Activity: Rewrite the material from its start through the line containing "pinned-tab-album: A is" as a two-column CSV headed request and answer. Give one row per request, with each field quoted, line breaks turned into spaces, and the pictures left out.

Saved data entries
[Start of Attachment]

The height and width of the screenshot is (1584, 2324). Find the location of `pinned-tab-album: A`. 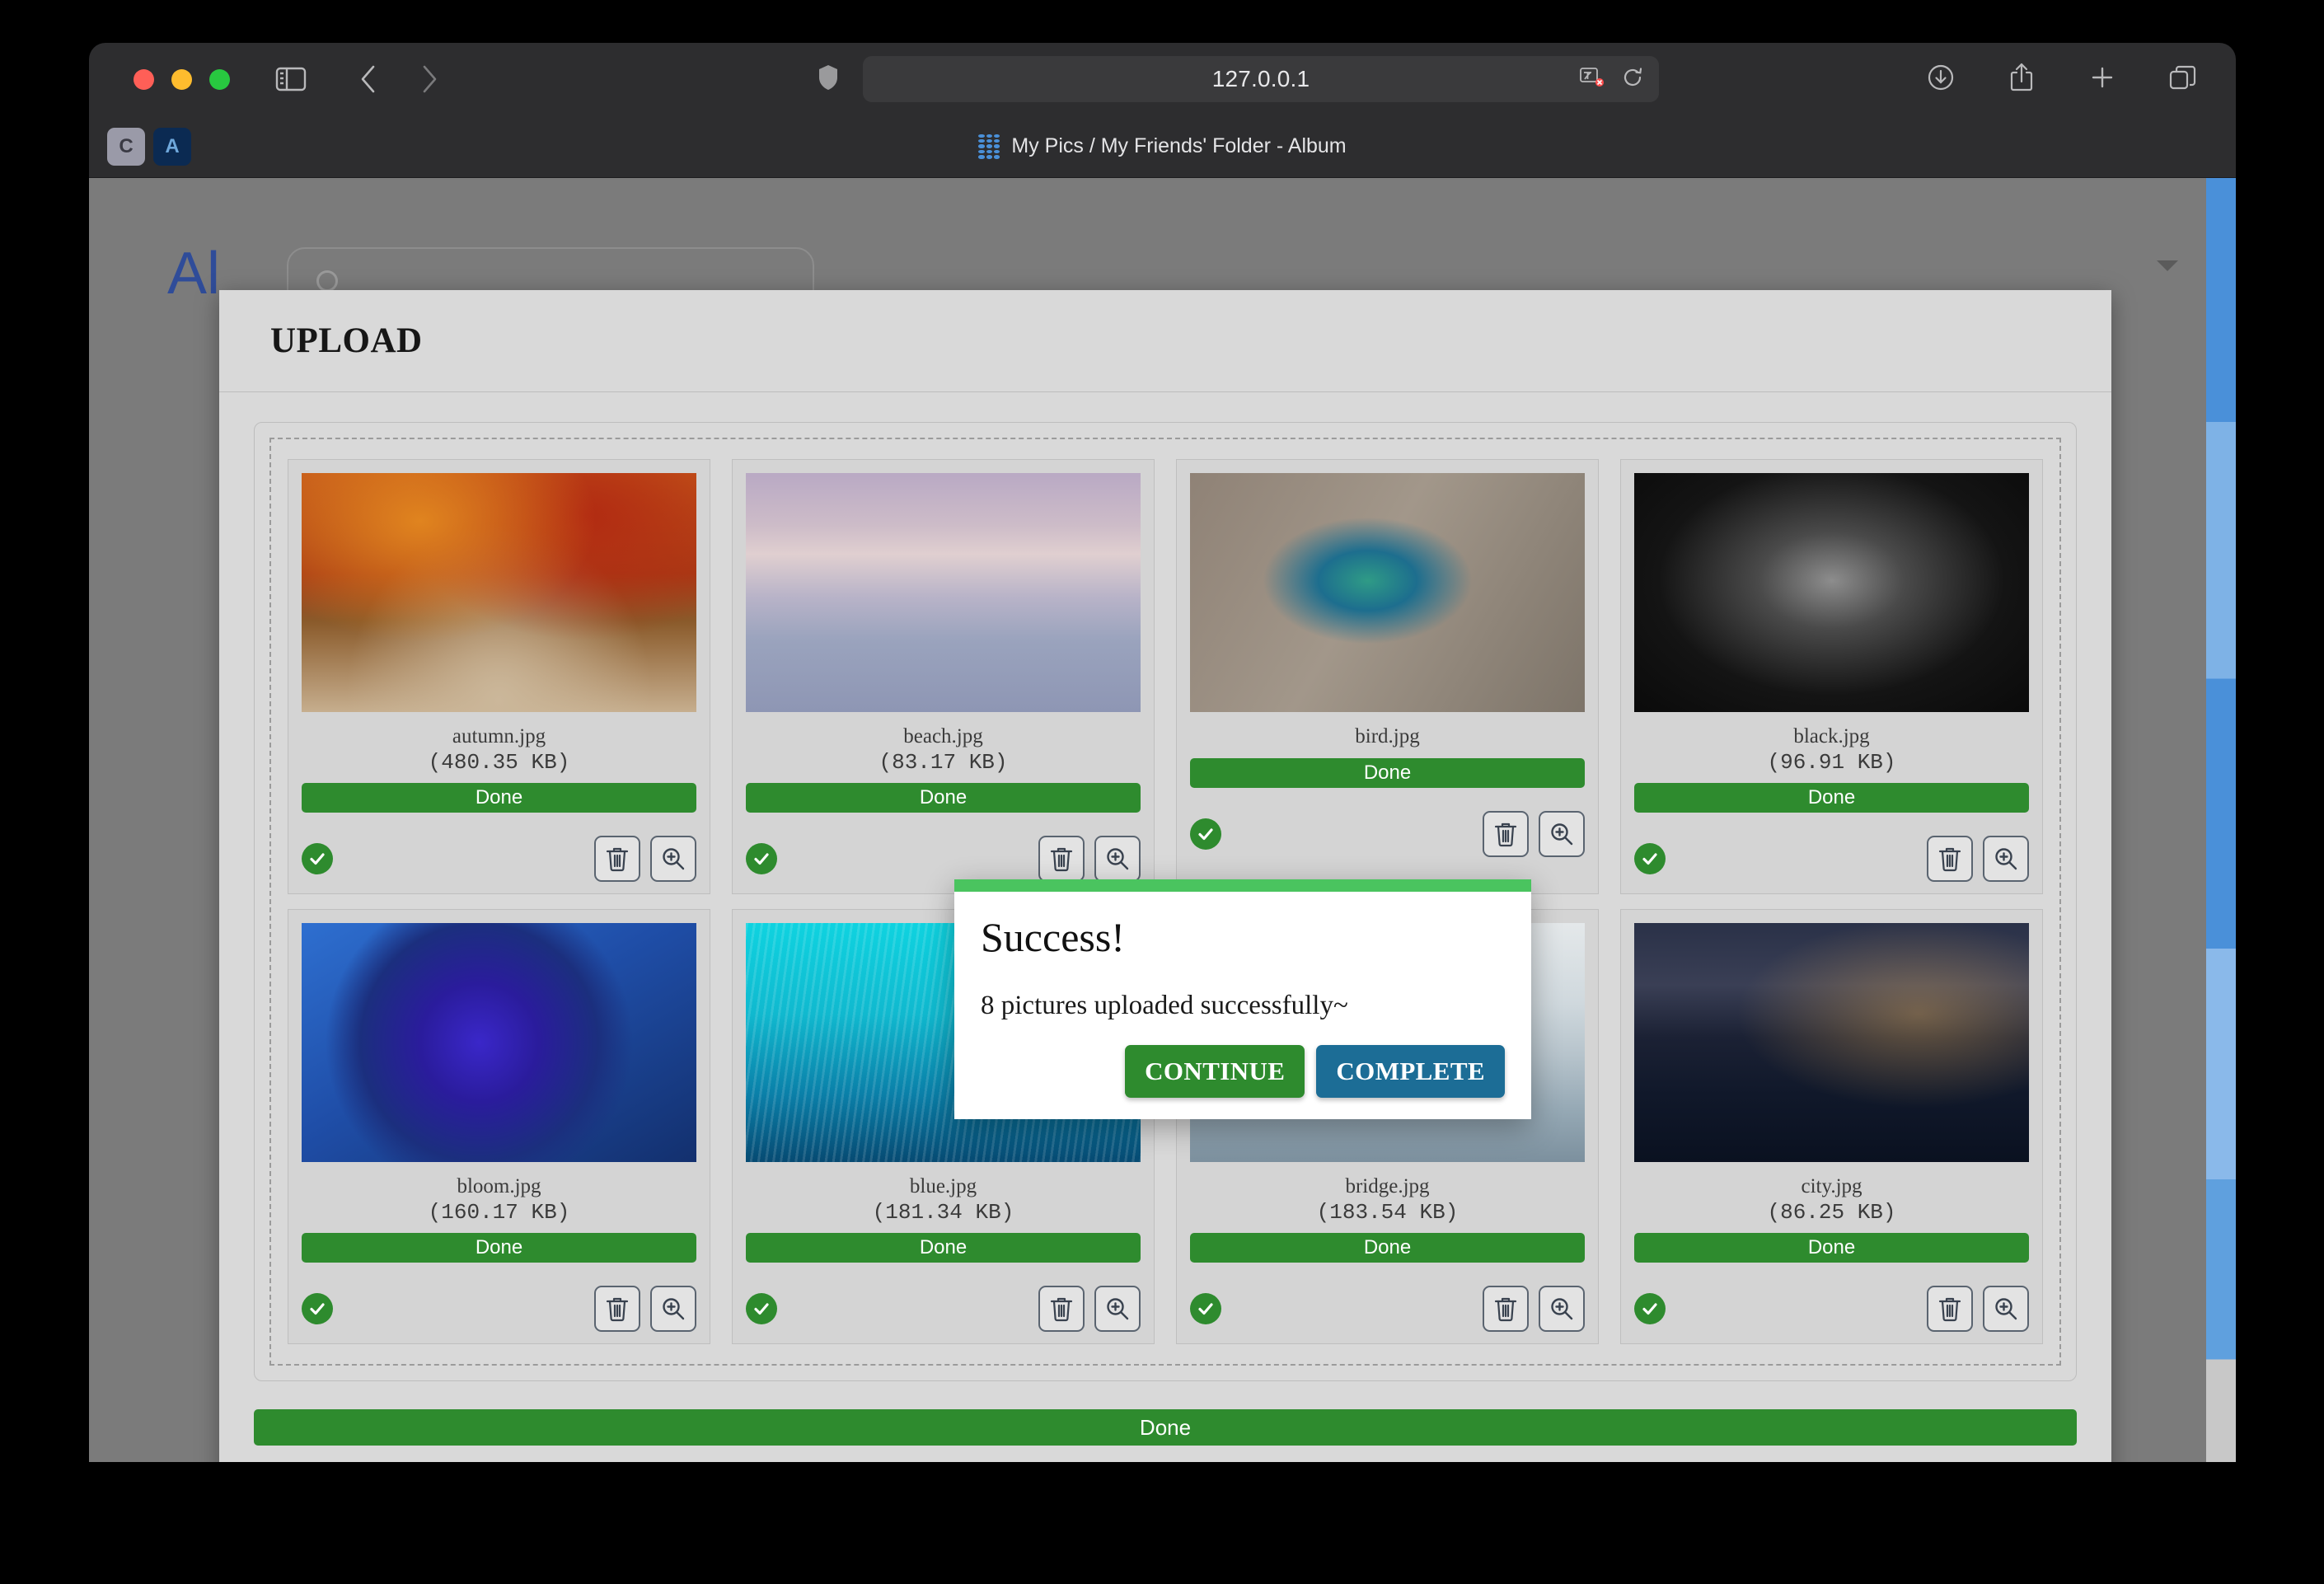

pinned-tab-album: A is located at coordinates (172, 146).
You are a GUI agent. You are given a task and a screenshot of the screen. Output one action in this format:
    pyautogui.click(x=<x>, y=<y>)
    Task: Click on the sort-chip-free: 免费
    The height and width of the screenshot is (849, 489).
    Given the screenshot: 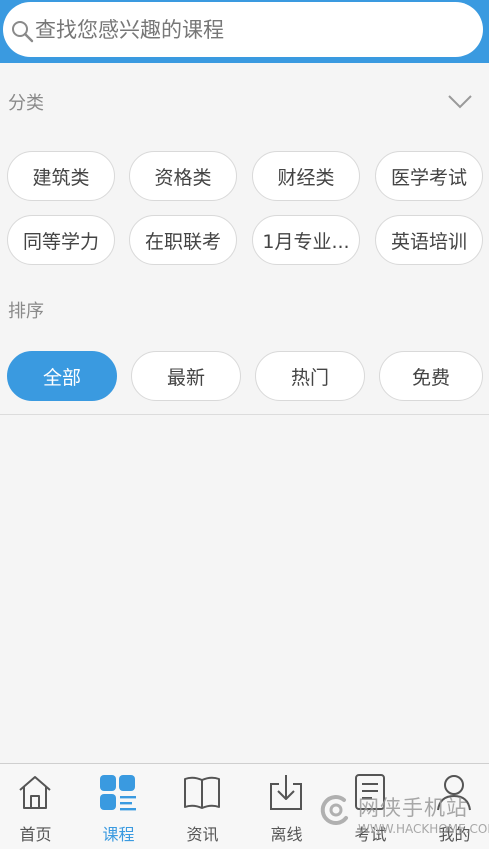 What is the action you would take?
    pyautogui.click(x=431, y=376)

[End of Attachment]

Result:
request,answer
"The height and width of the screenshot is (1584, 2324). Find the location of `pinned-tab-album: A`.","pinned-tab-album: A is located at coordinates (172, 146)."